The important inputs to TOMTOM.

Query Motifs

The query motifs section lists the motifs that were searched for in the target databases as well as links to matches found.

Name
The motif name.
Alt. Name
The alternative motif name. This column may be hidden if no query motifs have an alternate name.
Website
A link to a website which has more information on the motif. This column may be hidden if no query motifs have website information.
Preview
The motif preview. On supporting browsers this will display as a motif logo, otherwise the consensus sequence will be displayed.
Matches
The number of significant matches.
List
Links to the first 20 matches
Target Databases

The target motifs section lists details on the motif databases that were specifed to search.

Database
The database name.
Number of Motifs
The number of motifs read from the motif database minus the number that had to be discarded due to conflicting ids.
Motifs Matched
The number of motifs that had a match with at least one of the query motifs.

Matches

The matches section list the group of motifs that match each query motif.

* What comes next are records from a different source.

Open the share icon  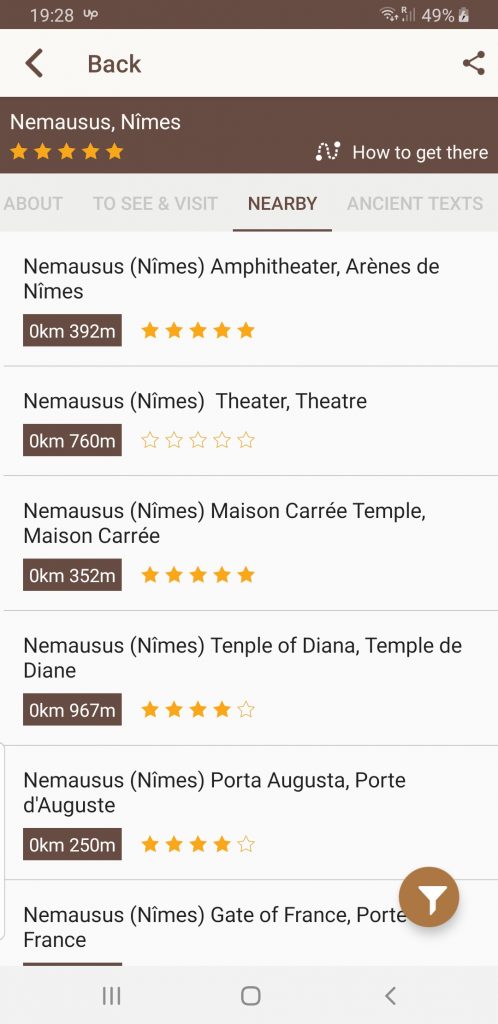pyautogui.click(x=473, y=63)
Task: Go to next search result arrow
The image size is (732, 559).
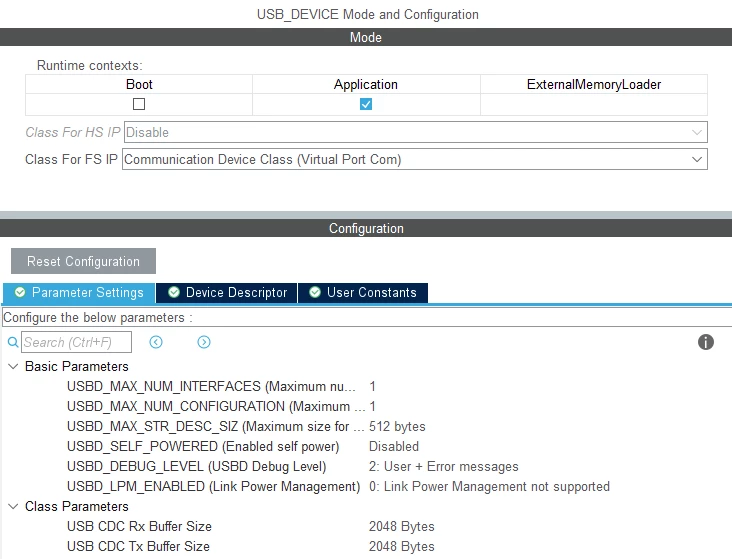Action: [x=204, y=342]
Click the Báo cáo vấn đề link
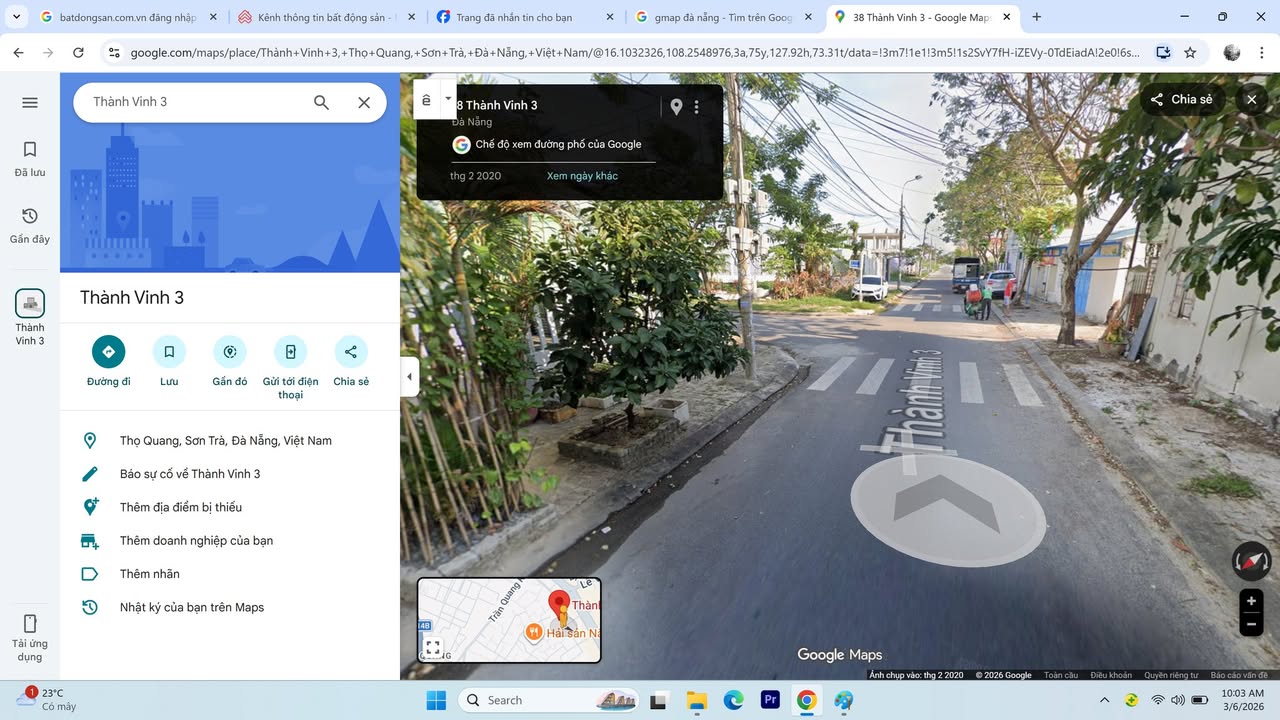This screenshot has height=720, width=1280. tap(1241, 675)
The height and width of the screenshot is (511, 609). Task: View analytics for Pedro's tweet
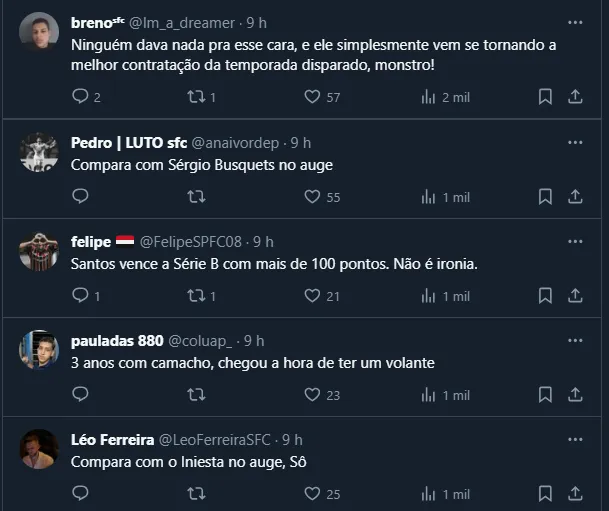click(x=429, y=197)
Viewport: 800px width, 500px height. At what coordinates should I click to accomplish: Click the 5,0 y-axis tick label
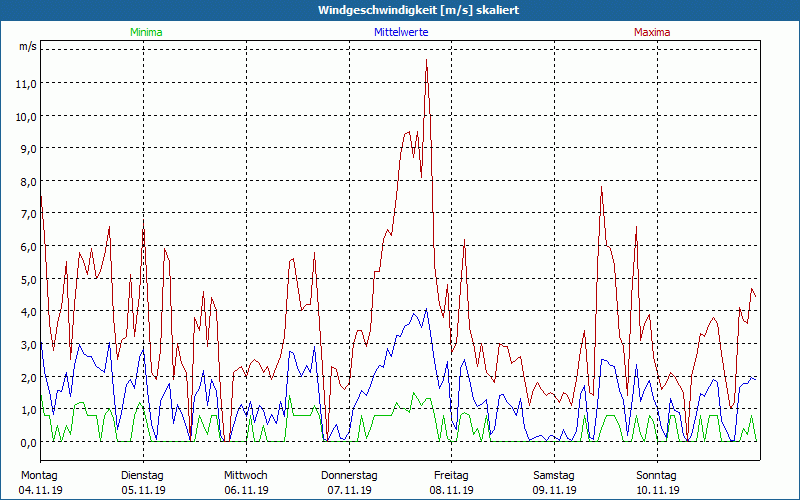[x=27, y=279]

For each query-target match the following information is given:

Summary Table

The summary gives the important statistics about the motif match.

Name
The name of the matched motif.
Alt. Name
The alternative name of the matched motif.
p-value
The probability that the match occurred by random chance according to the null model.
E-value
The expected number of false positives in the matches up to this point.
q-value
The minimum False Discovery Rate required to include the match.
Overlap
The number of letters that overlaped in the optimal alignment.
Offset
The offset of the query motif to the matched motif in the optimal alignment.
Orientation
The orientation of the matched motif that gave the optimal alignment. A value of "normal" means that the matched motif is as it appears in the database otherwise the matched motif has been reverse complemented.
Alignment

The image shows the alignment of the two motifs. The matched motif is shown on the top and the query motif is shown on the bottom.

Create custom LOGO

By clicking the link "Create custom LOGO ↧" a form to make custom logos will be displayed. The download button can then be clicked to generate a motif matching the selected specifications.

Image Type
Two image formats, png and eps, are avaliable. The pixel based portable network graphic (png) format is commonly used on the Internet and the Encapsulated PostScript (eps) format is more suitable for publications that might require scaling.
Error bars
Toggle error bars indicating the confidence of a motif based on the number of sites used in its creation.
SSC
Toggle adding pseudocounts for Small Sample Correction.
Flip
Toggle a full reverse complement of the alignment.
Width
Specify the width of the generated motif.
Height
Specify the height of the generated motif.